The Securities Commission granted an exemption to an issuer from the requirement to include prospectus-level disclosure in an information circular related to an amalgamation, as well as from the requirement that financial statements be accompanied by an auditor’s report expressing an unmodified opinion.
Key Facts:
– The issuer is involved in an amalgamation with Volatus Aerospace Corp.
– The issuer is required to provide historical financial statements for a business it is acquiring, which is difficult due to unavailable information and personnel.
– Alternate financial information will be provided instead.
– The auditor’s report for the acquired business’s financial statements will contain a qualification related to opening inventory quantities.
Reasoning:
– It is extremely difficult, if not impossible, to prepare the required historical financial statements for the acquired business.
– The issuer will provide sufficient information for shareholders to assess the transaction.
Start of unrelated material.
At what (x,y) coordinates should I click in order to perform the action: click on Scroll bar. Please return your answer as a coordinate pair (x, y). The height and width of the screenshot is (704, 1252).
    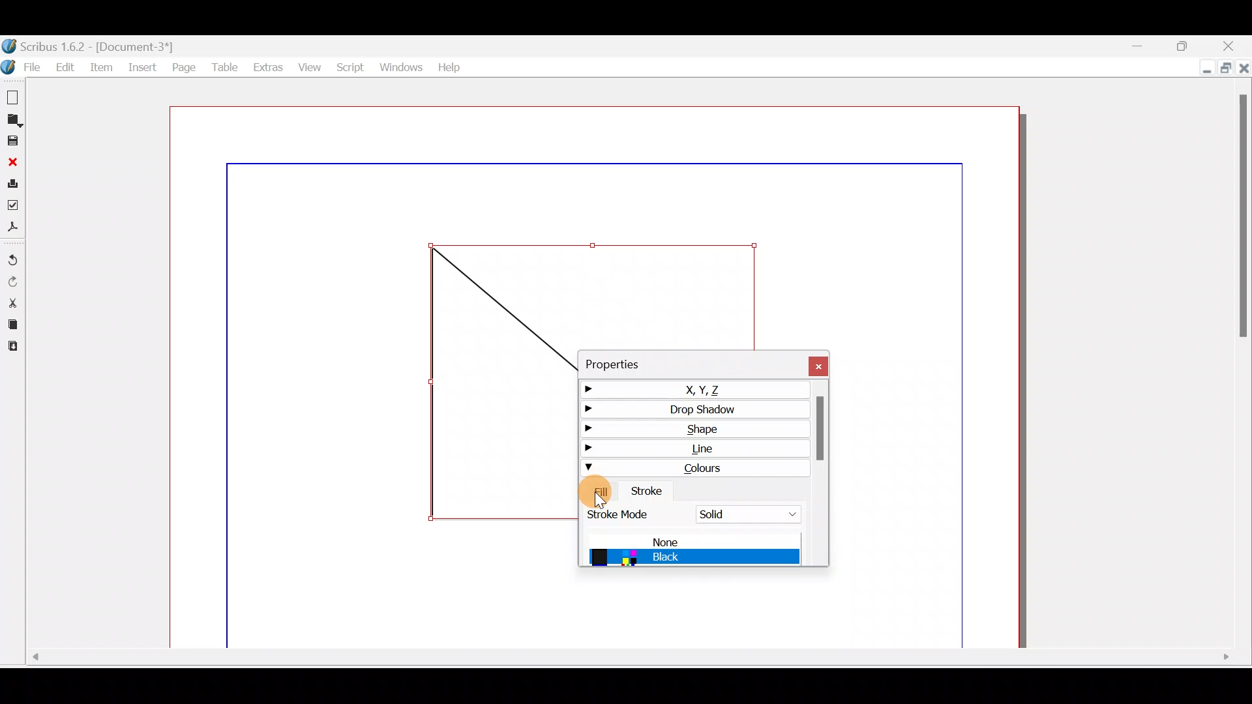
    Looking at the image, I should click on (625, 661).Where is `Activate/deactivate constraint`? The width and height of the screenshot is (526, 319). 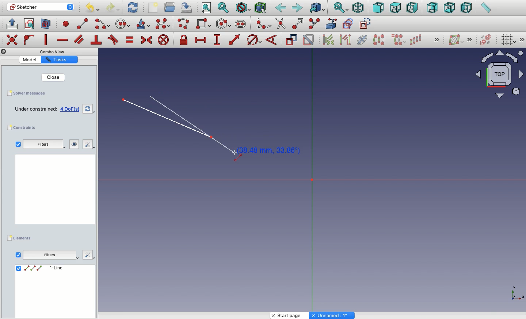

– The auditor’s report will be unmodified except for the qualification related to inventory, which affects financial performance and cash flows.
Outcome:
– The issuer is exempt from including certain predecessor financial statements in the management information circular.
– The issuer is exempt from the requirement that the auditor’s report must express an unmodified opinion.
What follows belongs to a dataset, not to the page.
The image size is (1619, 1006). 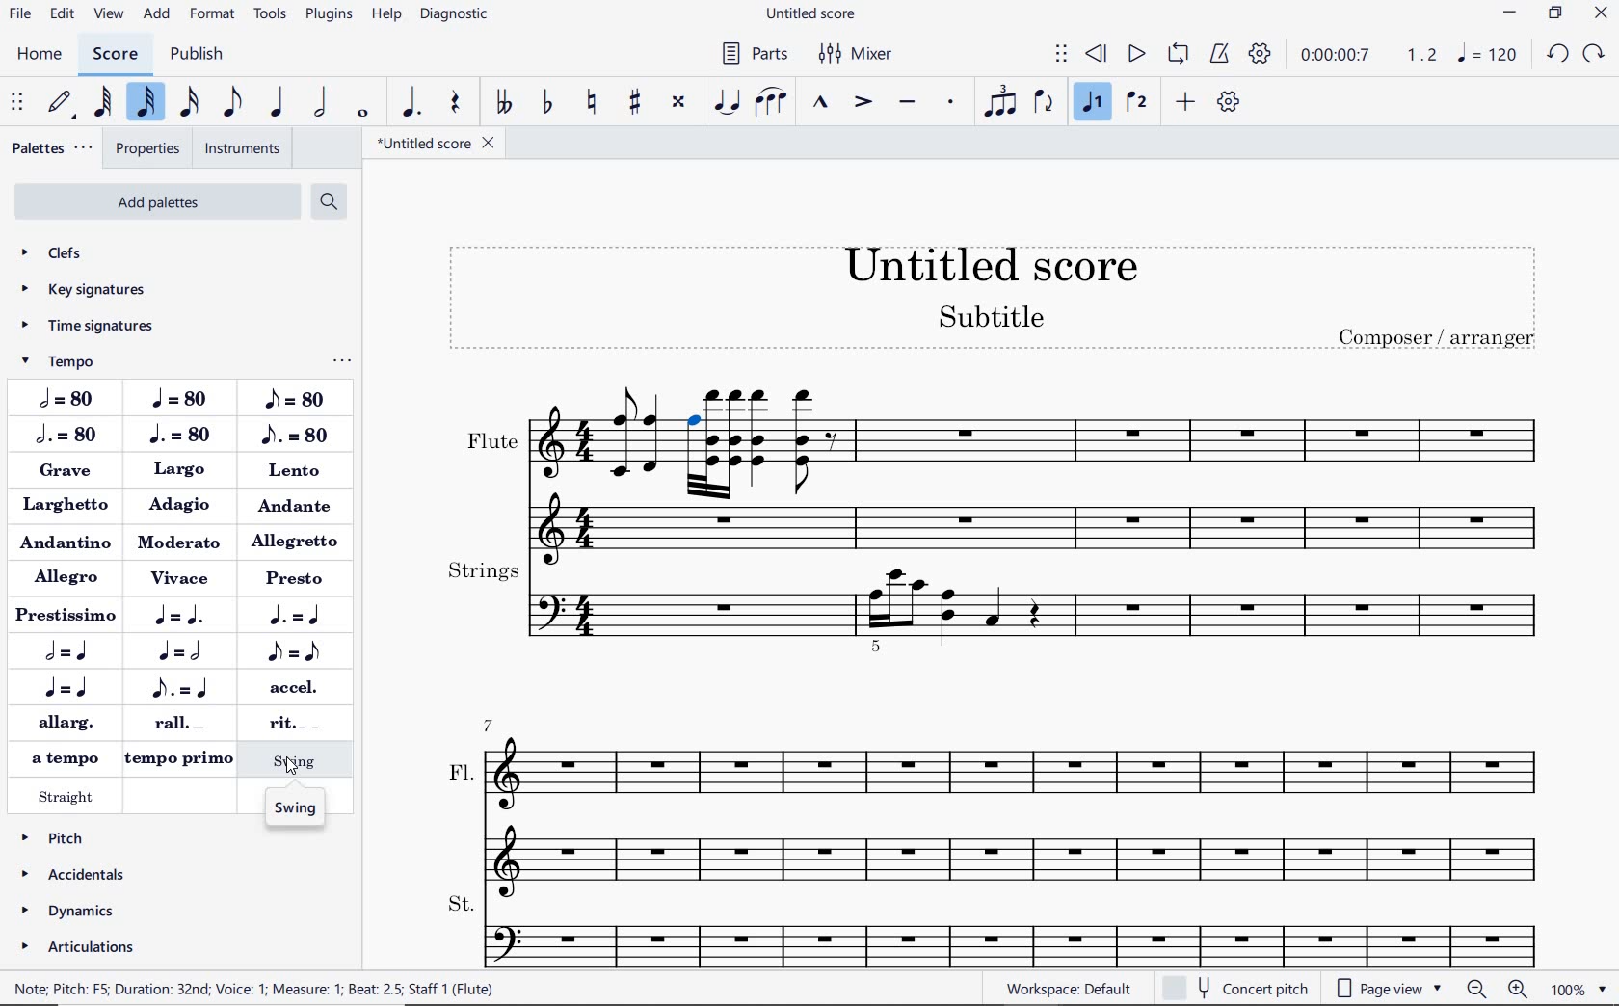 I want to click on undo, so click(x=1558, y=52).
Relevant Laws and Regulations:
– National Instrument 51-102 Continuous Disclosure Obligations, specifically section 14.2 of Form 51-102F5 Information Circular.
– National Instrument 52-107 Acceptable Accounting Principles and Auditing Standards, specifically subsections 3.3(1)(a) and 5.1.
Conditions:
– The information circular must be filed and mailed by a specified date.
– The circular must include the alternate financial information.
– The circular must comply with other legislative requirements.